_ЗАДАНИЕ 1:_ Перепишите без изменений фрагмент статьи о поэзии Олега Юрьева, который начинается словами «Поэтическое творчество Олега» и заканчивается словами «соблюдая строгую преемственность.».
_ЗАДАНИЕ 2:_ Продолжите статью о поэзии Олега Юрьева, начав сразу после её последнего предложения.

====== ИСХОДНЫЙ ТЕКСТ

Опубликовано в журнале НЛО, номер 1, 2019
У поэта Олега Юрьева расширение круга возможностей языка за счет обращения к архаическому пласту и соединения его с петербургским текстом опирается на индивидуальную концепцию поэзии, подкрепленную индивидуальной ее историей.
Поэтическое творчество Олега Юрьева почти с самого начала укореняется в модусе возможностного: событиями в его поэтическом языке маркируются витки индивидуальных историко-литературных интерпретаций автора; события представлены так, как они могли бы произойти. Под событием здесь меньше всего подразумевается событие в трактовке Хайдеггера, но имеется в виду сугубая многоплановая работа со словом, при которой индивидуальная воля все более осознается лишь как один из элементов. Однако такой подход, все более тяготеющий к платоновскому, в случае Юрьева достаточно быстро уходит от чистого гипотетизма и дарует силу, которая изнутри преобразует текущую культуру письма, внешне соблюдая строгую преемственность.
Эволюция Юрьева как поэта связана, прежде всего, с постоянным уточнением границ пространства, в которое поэт поместил свой голос: уточнение это основано на бескомпромиссном отбрасывании всего, что, с одной стороны, запятнано советской реальностью и ее дискурсом, а с другой — всего того, что не соответствует внутреннему поэтическому камертону, настроенному по шкале индивидуальной истории литературы.

============
====== ИСХОДНЫЕ ДАННЫЕ

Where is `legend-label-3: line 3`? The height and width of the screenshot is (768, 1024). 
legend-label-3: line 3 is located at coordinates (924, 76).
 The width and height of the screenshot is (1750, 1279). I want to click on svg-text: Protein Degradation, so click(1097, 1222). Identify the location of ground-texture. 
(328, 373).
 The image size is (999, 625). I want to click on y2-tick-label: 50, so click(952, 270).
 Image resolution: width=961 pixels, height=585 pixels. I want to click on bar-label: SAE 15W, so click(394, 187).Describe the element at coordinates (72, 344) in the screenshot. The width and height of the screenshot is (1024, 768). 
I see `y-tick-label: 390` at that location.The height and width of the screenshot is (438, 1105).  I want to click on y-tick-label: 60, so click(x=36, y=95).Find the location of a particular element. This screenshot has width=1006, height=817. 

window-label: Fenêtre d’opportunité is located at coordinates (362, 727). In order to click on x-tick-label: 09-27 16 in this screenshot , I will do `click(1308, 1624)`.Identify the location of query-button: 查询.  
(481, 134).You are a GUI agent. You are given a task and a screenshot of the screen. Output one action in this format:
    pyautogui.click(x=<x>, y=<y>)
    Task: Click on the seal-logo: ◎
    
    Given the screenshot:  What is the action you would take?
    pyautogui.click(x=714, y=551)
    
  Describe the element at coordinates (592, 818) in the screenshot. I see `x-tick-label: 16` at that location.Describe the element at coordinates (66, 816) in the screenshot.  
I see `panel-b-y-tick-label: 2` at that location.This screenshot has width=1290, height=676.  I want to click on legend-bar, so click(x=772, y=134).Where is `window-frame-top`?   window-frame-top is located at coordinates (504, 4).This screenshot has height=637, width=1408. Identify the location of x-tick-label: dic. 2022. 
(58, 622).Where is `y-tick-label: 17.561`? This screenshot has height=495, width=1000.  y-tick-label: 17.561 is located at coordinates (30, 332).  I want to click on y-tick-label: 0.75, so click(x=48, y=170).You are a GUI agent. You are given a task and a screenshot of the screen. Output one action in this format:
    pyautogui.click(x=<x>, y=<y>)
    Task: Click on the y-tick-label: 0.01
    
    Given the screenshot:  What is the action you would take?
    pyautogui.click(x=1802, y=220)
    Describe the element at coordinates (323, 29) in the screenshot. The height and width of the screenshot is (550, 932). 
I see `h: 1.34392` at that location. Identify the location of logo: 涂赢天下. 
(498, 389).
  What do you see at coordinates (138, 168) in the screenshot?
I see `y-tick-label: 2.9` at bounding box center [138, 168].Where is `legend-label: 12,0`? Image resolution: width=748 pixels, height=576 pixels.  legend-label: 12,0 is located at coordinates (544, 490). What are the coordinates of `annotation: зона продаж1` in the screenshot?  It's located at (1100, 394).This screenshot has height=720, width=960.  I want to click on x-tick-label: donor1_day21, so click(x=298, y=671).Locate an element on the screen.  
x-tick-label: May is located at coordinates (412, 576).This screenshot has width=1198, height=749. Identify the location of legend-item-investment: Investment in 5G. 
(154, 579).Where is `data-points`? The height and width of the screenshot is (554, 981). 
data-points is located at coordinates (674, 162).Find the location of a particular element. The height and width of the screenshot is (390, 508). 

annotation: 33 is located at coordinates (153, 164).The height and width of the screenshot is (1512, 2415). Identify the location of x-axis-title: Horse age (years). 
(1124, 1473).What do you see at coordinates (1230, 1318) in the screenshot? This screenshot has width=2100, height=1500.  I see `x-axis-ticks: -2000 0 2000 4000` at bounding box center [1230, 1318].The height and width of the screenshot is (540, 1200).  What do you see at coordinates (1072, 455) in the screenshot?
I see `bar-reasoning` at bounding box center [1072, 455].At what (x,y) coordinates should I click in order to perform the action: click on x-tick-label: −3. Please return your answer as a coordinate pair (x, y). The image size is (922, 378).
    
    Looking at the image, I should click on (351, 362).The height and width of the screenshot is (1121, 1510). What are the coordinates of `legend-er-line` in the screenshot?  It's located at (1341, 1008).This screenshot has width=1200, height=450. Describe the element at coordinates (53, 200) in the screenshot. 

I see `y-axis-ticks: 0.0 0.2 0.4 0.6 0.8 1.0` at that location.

============

_РЕЗУЛЬТАТ ВЫПОЛНЕНИЯ 1:_
Поэтическое творчество Олега Юрьева почти с самого начала укореняется в модусе возможностного: событиями в его поэтическом языке маркируются витки индивидуальных историко-литературных интерпретаций автора; события представлены так, как они могли бы произойти. Под событием здесь меньше всего подразумевается событие в трактовке Хайдеггера, но имеется в виду сугубая многоплановая работа со словом, при которой индивидуальная воля все более осознается лишь как один из элементов. Однако такой подход, все более тяготеющий к платоновскому, в случае Юрьева достаточно быстро уходит от чистого гипотетизма и дарует силу, которая изнутри преобразует текущую культуру письма, внешне соблюдая строгую преемственность.

_РЕЗУЛЬТАТ ВЫПОЛНЕНИЯ 2:_
Культурные коды, избранные Юрьевым для формирования своего авторского культурного континуума, создают среду большой смысловой плотности — вовсе не замкнутую, но, как это ни странно, открытую и постоянно расширяющуюся: человек и человечность в этих стихах не могут существовать отдельно от фильтрующего инструментария. Но вещи, залученные в эту среду, выступают в роли отблесков истока бытия и потому занимают подчиненное положение.
Извлечение слова из «странных, узких люков» в том месте, где «плоская тень Петербурга склонялась к обратным местам», оборачивается необходимостью вести его по пути все большего утончения лиризма вплоть до почти полной стертости лирического начала: этот результат обусловлен природой самой поэтической субстанции, которая тончает от всякого прикосновения голоса Юрьева.
«Обратные места» мира и культуры нужны Юрьеву не только для прочерчивания авторской истории литературы: в этой «обратности» заключается необходимый ресурс для заполнения «разрывов» (возьмем это слово в кавычки, ведь никаких разрывов в действительности нет) между, условно говоря, единицами культуры. Взамен ледяных смыслов официальной культуры с их ледяным дыханием Юрьев предлагает иное, по-настоящему человечное бытие. Функция заполнения распространяется и на эссеистику, и на прозу Олега Юрьева — в его книгах, одна из которых так и называется — «Заполненные зияния», а другая — «Писатель как сотоварищ по выживанию», устранение пустот и их кажимостей окрашено большой теплотой интонации (когда-то в личном общении я назвал такой модус «уютствованием в культуре», и Олег с такой формулировкой согласился). Стремлением заполнить пустоты ведома и книга «Неизвестные письма» — вымышленная эпистолярная диалогичность в какой-то момент начинает восприниматься как реальность, тщательно вскрываемая с помощью мастерского инструментария стилизации.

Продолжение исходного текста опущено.